Advisors are quick to seek efficiency in their firms, but they may not be as swift to realize how their own actions (or inaction) can impede office operations. Take this typical scenario: A practice with three advisors and seven support staff has documented procedures for all of the firm’s core processes. Some of the processes work all of the time, and some work almost all the time, but one doesn’t work well at all. Upon further examination, the team discovers that the dysfunctional procedure is actually excellent—when it is followed. More often than not, however, the advisors drop the ball, affecting the other steps in the process and causing it to break down.
Unfortunately, when it comes to implementing firm procedures, advisors often become “the hair in the sink,” or the obstacle that clogs up the works. Most of an office’s activities revolve around client review meetings, which involve both advisor and staff work. Because so many of their tasks intertwine, advisors and staff alike must follow standardized procedures to keep the firm running like a well-oiled machine. Particularly in multi-advisor practices, successful implementation of documented procedures is key to achieving true efficiency and scale.
From Documentation to Implementation
The first article in this three-part series, “Unchecked Growth,” (September 2011) discussed how to transfer a flowcharted process to a user-friendly checklist, a simple format that promotes consistency, is easy to update, and smoothes the transition when there is employee turnover. The second article, “Want a More Efficient Practice? Examine Your Core Processes,” (October 2011) detailed how to identify your firm’s core processes and how to get your entire team involved in flowcharting them.
In a nutshell, the documentation technique goes like this:
1. Identify your firm’s core processes.
2. Flowchart each process.
3. Document the processes in checklist format.
But the path to office efficiency doesn’t end there. Once you have documented procedures in place, you need to implement them. While following a checklist seems easy enough, implementation challenges arise more often than you might think. Here are just a few of the problems that can derail even the most well-documented procedure:
- For any number of reasons, the advisor or another team member may fail to perform his or her assigned role in the process.
- Over time, as the firm acquires new clients, the workload for individual team members may become too great.
- Breakdowns may occur at especially busy times of the year, such as tax season.
- Particularly complex processes may not be understood by the entire team.
- A team member may neglect to share new information or communicate a change that affects the process.
To illustrate some of these implementation challenges, let’s look at a few real-life examples.
Implementation Problem No. 1: Things Get Busy
With the help of his well-trained staff, Joe Advisor runs a busy practice of 350 households. That means a lot of review meetings, each of which requires preparation and follow-up. Joe conducts most of the reviews during a few specific months, typically seeing four clients per day. According to the firm’s follow-up process, he uses Copytalk to dictate the minutes after each meeting, and the dictation is entered directly into the firm’s CRM system. Staff then use that information to create a summary letter for clients, which details follow-up items.
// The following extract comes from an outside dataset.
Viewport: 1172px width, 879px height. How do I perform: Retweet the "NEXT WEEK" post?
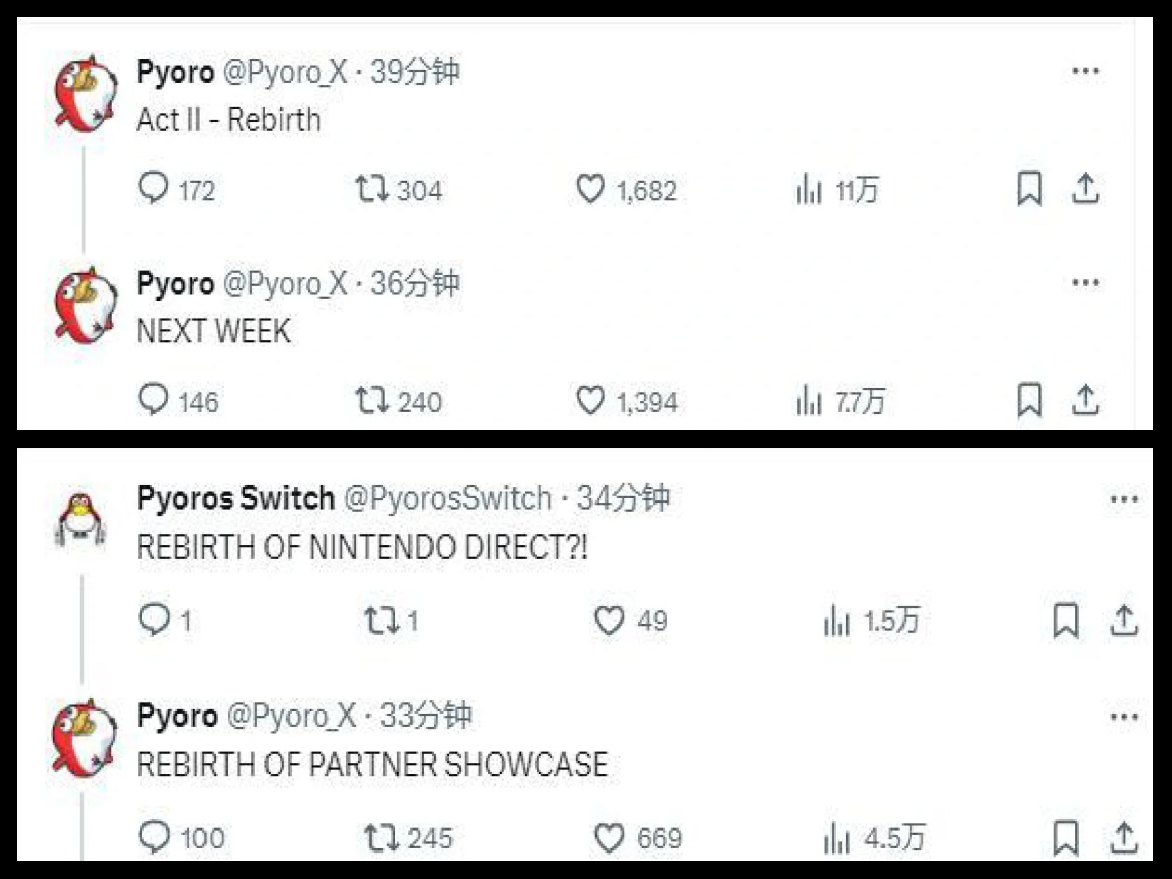[x=373, y=401]
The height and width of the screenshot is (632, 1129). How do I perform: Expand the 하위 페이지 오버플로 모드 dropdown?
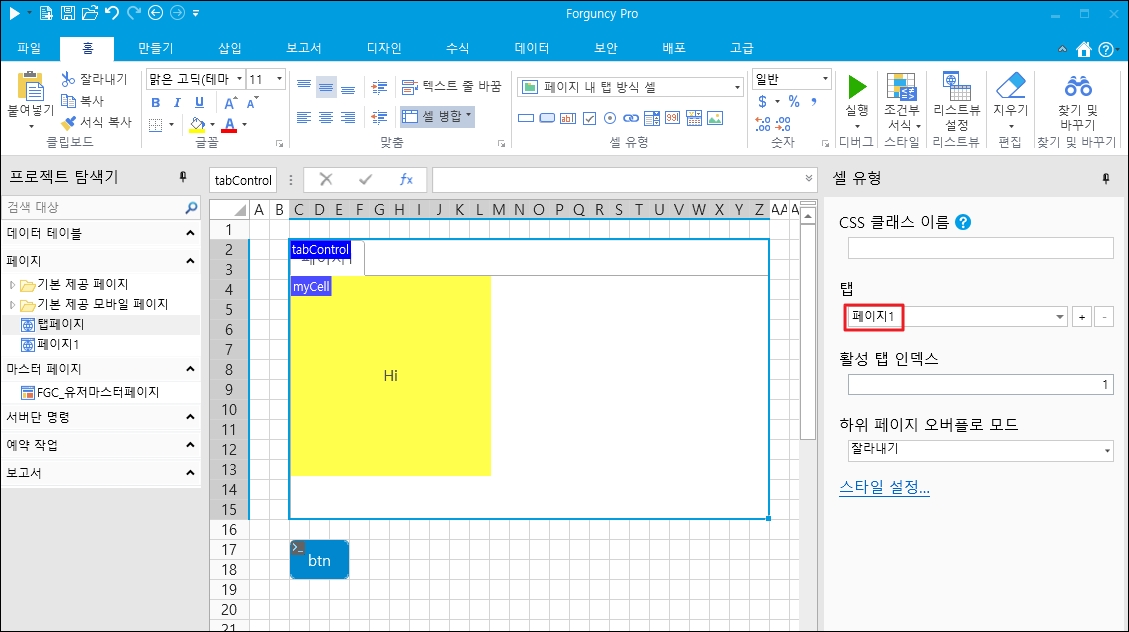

Although the firm’s process works well most of the time, it breaks down about once every two weeks during the months when Joe conducts reviews. The team identifies the root cause of the breakdown as a delay in dictating minutes from client meetings. During the busy months, Joe sometimes fails to complete the dictation immediately following the meeting. Distracted by other tasks, he becomes the proverbial hair in the sink: The CRM system isn’t updated, staff can’t begin their follow-up activities and summary letters don’t go out. If too much time passes, Joe may even forget some of the specific details of the meeting, especially with four appointments per day.
Solution: Pinpointing where a process breaks down is relatively easy when you use the checklist format. To remedy the situation, Joe and his team might brainstorm solutions such as:
- Joe does the dictation at the end of the meeting with the client in the room. This allows him to get the dictation done, reinforces the follow-up actions and provides a preview of the summary letter the client will receive in the near future.
- Change the scheduling from four appointments per day to three.
- Block out time after each review meeting for Joe to complete the dictation.
- Joe agrees to prioritize this critical step, no matter how busy he is.
- A staff person joins in on the last 10 minutes of the meeting, Joe summarizes everything and then the staff member handles the follow-up.
In this scenario, there are a wide variety of possible workflow changes. The important thing is for the team to identify the bottleneck in the process and decide on a practical solution together.